RECORD SET START
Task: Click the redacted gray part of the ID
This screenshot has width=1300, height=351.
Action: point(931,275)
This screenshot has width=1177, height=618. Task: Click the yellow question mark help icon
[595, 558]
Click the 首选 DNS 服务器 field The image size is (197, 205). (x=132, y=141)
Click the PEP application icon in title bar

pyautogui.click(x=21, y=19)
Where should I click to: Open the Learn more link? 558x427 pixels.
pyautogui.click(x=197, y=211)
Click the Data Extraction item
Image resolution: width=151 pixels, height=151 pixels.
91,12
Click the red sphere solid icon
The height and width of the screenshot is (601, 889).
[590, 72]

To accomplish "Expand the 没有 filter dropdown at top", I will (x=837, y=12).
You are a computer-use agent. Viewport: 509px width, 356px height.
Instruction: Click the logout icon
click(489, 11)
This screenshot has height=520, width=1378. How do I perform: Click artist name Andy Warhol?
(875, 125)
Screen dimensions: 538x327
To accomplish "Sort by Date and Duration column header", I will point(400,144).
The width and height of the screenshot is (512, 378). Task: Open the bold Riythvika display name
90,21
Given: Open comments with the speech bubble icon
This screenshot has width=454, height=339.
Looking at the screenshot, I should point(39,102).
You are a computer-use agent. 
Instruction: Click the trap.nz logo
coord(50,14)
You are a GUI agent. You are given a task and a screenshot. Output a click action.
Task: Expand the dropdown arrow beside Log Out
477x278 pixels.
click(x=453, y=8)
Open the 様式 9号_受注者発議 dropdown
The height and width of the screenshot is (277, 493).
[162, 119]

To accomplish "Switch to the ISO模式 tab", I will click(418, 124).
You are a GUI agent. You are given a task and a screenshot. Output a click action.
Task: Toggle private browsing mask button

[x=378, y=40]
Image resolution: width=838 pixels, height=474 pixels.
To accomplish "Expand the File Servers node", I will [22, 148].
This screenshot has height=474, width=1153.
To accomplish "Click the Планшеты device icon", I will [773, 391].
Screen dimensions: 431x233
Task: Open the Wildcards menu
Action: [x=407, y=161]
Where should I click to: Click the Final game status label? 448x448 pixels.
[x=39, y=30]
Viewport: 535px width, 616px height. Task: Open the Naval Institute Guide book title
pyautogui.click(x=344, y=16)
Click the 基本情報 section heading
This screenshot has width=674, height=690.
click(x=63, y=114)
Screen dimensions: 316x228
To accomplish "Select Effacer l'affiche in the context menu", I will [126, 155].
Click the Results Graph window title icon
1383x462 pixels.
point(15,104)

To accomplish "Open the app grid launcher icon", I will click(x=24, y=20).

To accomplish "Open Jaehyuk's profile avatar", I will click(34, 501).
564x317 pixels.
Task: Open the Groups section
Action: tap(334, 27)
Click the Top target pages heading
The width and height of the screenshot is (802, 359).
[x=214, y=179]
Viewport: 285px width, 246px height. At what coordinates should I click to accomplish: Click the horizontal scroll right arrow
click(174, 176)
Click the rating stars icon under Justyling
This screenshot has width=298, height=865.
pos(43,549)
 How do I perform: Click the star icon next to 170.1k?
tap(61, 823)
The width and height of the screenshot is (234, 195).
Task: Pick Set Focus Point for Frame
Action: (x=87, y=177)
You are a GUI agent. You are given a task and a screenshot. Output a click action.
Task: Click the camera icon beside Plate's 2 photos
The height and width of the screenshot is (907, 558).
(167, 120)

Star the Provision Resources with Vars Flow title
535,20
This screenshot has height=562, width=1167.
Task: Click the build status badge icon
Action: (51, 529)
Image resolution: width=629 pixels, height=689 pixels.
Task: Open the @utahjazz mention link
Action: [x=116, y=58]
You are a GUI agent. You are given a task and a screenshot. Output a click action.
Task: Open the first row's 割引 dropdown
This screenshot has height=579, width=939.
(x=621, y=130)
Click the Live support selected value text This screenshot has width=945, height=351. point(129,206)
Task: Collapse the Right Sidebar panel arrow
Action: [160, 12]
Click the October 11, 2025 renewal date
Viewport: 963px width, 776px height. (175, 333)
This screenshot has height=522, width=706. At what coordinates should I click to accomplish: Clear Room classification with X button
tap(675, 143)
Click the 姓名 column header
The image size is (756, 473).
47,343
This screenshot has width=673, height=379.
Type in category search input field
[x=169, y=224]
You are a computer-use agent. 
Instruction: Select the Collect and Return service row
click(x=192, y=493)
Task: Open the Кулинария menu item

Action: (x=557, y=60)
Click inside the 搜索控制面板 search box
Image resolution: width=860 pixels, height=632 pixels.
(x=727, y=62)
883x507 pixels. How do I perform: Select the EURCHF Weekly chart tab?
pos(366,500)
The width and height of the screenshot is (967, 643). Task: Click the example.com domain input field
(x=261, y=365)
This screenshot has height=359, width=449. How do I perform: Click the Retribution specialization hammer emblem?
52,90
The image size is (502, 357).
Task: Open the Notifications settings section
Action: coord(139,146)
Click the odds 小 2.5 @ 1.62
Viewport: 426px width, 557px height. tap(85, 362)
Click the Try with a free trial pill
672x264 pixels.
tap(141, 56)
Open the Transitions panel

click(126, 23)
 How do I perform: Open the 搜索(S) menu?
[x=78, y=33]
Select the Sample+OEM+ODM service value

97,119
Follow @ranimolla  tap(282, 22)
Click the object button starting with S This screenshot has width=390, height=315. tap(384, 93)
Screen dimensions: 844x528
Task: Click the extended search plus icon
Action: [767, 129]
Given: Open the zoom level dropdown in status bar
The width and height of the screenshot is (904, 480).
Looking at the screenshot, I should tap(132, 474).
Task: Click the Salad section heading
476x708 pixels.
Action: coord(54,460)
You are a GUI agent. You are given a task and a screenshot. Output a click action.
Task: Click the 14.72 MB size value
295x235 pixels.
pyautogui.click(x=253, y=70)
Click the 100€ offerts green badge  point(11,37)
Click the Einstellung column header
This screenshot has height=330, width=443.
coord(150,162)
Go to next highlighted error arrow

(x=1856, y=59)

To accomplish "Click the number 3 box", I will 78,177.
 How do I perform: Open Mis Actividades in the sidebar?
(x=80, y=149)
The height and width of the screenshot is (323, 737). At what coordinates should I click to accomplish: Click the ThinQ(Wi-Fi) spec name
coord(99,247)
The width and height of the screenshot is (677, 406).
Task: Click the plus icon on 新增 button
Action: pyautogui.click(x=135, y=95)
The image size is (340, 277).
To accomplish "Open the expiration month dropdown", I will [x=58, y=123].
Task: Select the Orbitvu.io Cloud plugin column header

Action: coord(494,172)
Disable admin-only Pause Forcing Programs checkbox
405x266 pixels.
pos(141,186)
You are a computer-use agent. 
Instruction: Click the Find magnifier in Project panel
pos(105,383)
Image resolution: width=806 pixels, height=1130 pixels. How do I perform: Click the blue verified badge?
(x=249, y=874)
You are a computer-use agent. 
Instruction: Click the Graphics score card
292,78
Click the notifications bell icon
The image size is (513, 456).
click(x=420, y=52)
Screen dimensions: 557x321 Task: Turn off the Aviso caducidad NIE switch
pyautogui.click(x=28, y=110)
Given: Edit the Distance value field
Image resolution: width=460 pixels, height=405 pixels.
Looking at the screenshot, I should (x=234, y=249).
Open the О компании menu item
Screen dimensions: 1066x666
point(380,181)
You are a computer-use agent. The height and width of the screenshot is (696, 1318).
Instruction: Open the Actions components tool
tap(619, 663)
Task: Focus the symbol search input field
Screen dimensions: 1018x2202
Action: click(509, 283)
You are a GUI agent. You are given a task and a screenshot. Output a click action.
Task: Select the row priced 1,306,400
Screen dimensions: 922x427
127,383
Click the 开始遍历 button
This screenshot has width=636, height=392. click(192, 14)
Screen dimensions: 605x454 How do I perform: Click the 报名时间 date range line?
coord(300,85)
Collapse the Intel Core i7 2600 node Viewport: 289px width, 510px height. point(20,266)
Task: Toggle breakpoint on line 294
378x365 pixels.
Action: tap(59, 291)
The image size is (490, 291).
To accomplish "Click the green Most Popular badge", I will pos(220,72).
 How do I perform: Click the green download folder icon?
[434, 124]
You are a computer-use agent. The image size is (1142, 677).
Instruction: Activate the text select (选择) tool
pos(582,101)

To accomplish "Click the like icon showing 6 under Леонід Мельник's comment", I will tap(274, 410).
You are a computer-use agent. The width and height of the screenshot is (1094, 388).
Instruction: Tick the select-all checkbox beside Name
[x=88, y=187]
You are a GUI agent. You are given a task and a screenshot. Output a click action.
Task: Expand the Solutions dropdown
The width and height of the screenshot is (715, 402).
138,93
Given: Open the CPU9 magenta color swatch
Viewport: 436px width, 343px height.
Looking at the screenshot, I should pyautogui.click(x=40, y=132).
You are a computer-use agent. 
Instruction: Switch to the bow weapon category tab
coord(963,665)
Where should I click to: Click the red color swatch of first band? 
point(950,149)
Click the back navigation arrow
RECORD SET END
**ABOUT THIS TASK**
Your answer should be exactly the lines of the material above, starting at the one that holds "Instruction: Tick the" and ending with the last.

**RESPONSE TO THIS EXERCISE**
Instruction: Tick the select-all checkbox beside Name
[x=88, y=187]
You are a GUI agent. You are given a task and a screenshot. Output a click action.
Task: Expand the Solutions dropdown
The width and height of the screenshot is (715, 402).
138,93
Given: Open the CPU9 magenta color swatch
Viewport: 436px width, 343px height.
Looking at the screenshot, I should pyautogui.click(x=40, y=132).
You are a computer-use agent. 
Instruction: Switch to the bow weapon category tab
coord(963,665)
Where should I click to: Click the red color swatch of first band? 
point(950,149)
Click the back navigation arrow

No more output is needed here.